REQUISITOS DO EXERCÍCIO » Dê continuidade ao texto sobre a mudança climática, começando logo após a última frase apresentada.

TRECHO DO TEXTO »
= = = = =
Cerca de metade da população mundial experimenta atualmente grave escassez de água durante pelo menos uma parte do ano devido a fatores climáticos.

Arte Jornal da USP

do Blog: Democracia e Economia  – Desenvolvimento, Finanças e Política

Por que temos tanta dificuldade em acreditar na mudança climática?

por Fernanda Feil e Carmem Feijó

O Painel Intergovernamental de Mudança Climática – IPCC – acabou de divulgar relatório[1] sobre as mais recentes descobertas científicas sobre impactos, adaptação e vulnerabilidade no contexto da crise climática. O relatório confirma os piores receios de uma emergência climática planetária caso não consigamos manter o aquecimento global abaixo de 1,5 ºC até 2050. Ele também aponta a mudança climática como um motor central do colapso ambiental do planeta. A extensão e a magnitude da mudança climática são maiores do que os estimados em avaliações anteriores, causando danos substanciais e perdas crescentemente irreversíveis em diversos ecossistemas. Centenas de perdas locais de espécies têm sido impulsionadas pelo aumento da magnitude dos eventos climáticos extremos, sendo que algumas já são irreversíveis, e outras estão se aproximando da irreversibilidade – como os impactos das mudanças hidrológicas resultantes do recuo das geleiras, ou as mudanças em alguns ecossistemas de montanha e ártico impulsionadas pelo degelo do permafrost (camada do subsolo da crosta terrestre que está permanentemente congelada).

As mudanças climáticas, incluindo aumentos na frequência e intensidade de eventos extremos, reduziram a segurança alimentar e o acesso à água, dificultando os esforços para atingir as Metas de Desenvolvimento Sustentável. Embora a produtividade agrícola geral tenha aumentado, a mudança climática desacelerou este crescimento nos últimos 50 anos. O aquecimento e a acidificação dos oceanos afetaram negativamente a produção de alimentos provenientes da aquicultura e da pesca. Essa realidade já expos  milhões de pessoas à insegurança alimentar. O conjunto dos 48 países mais vulneráveis contribuíram apenas com 5%  do total acumulado das emissões de gases de efeito estufa e são responsáveis por apenas 2,8% do PIB mundial. Somente em 2020, 15 milhões de pessoas foram desalojadas por desastres climáticos –  de acordo com dados do Climate Vulnerabile Fórum – grupo que engloba as nações mais vulneráveis a mudança climática.
= = = = =
DADOS FORNECIDOS »
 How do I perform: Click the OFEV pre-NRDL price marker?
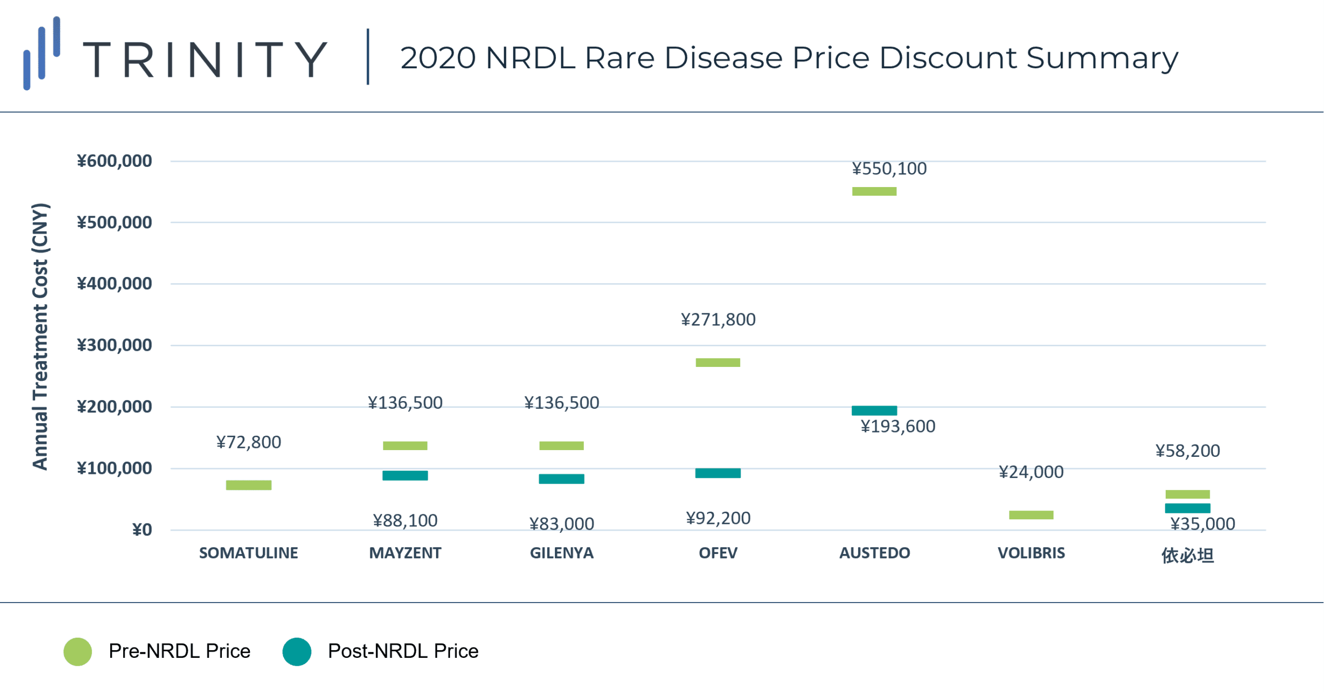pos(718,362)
= = = = =
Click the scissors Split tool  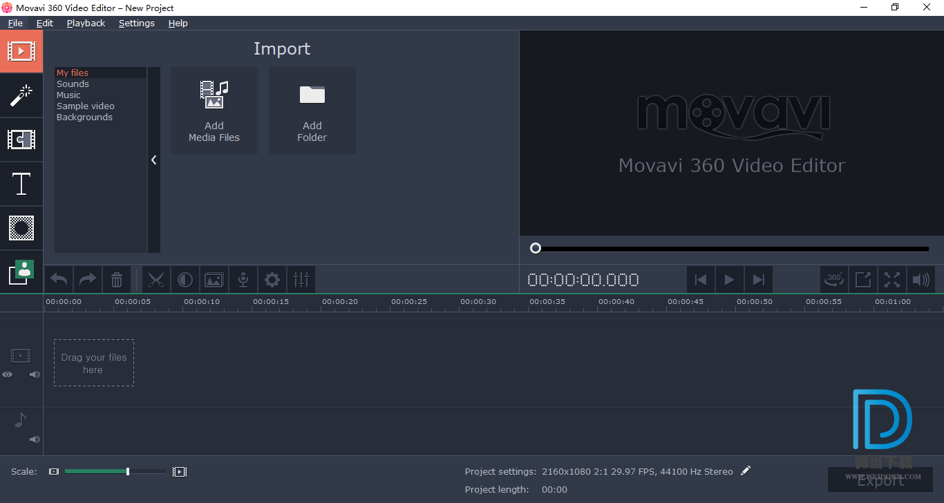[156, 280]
= = = = =
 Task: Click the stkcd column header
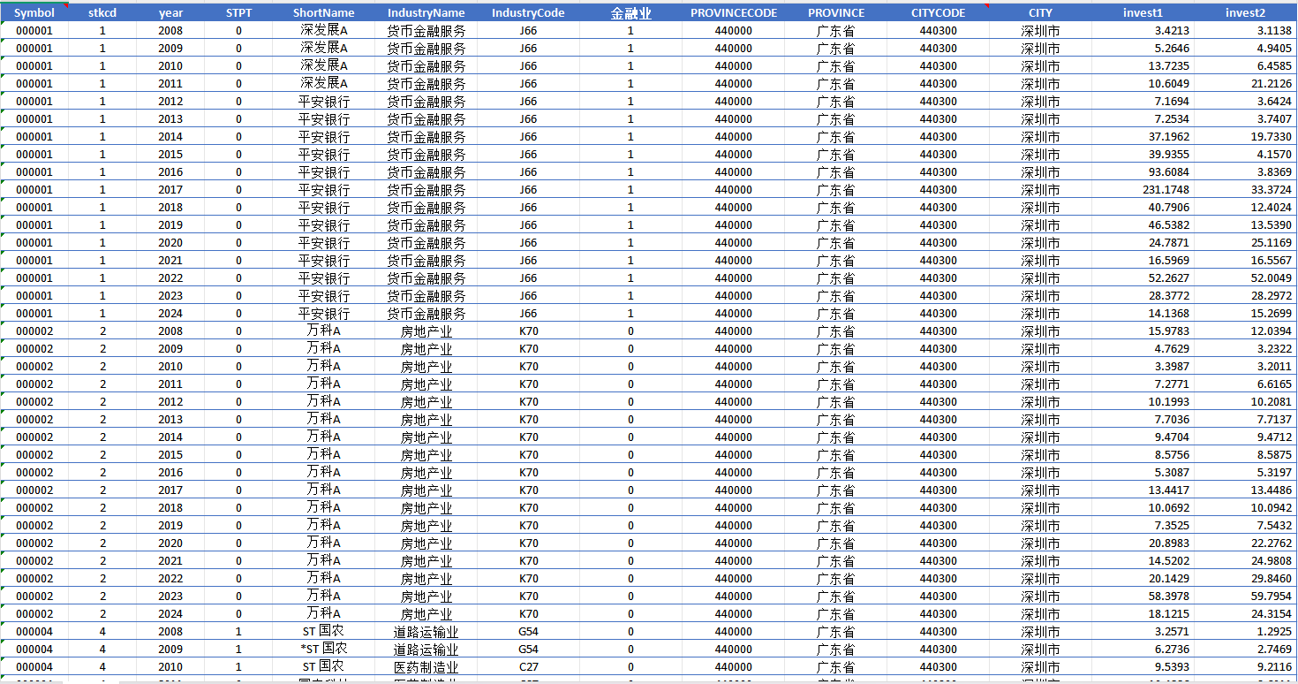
= = = = =
A RESPOSTA »
Os efeitos negativos não param por aí. Cerca de metade da população mundial experimenta atualmente grave escassez de água durante pelo menos uma parte do ano devido a fatores climáticos. Esta avaliação científica reafirma como os desastres climáticos já destroem vidas e permanecem especialmente viciosos para os mais pobres e mais vulneráveis – são essas populações que apresentam menor resiliência e são menos adaptadas às consequências da mudança climática.

Diante de tantas evidências científicas – não apenas do IPCC, mas de cientistas, organizações, policy makers, entre outros, ainda relutamos, enquanto sociedade, em acreditar na gravidade e eminência do problema. Predomina a visão imediatista de grande parte de autoridades e gestores econômicos  minimizando (ou mesmo negando) a possibilidade real de que em algumas poucas décadas não conseguiremos sustentar a vida na terra como a conhecemos. À medida em que o negacionismo predomina, a mensagem de políticas extremistas avança, ameaçando regimes democráticos no mundo.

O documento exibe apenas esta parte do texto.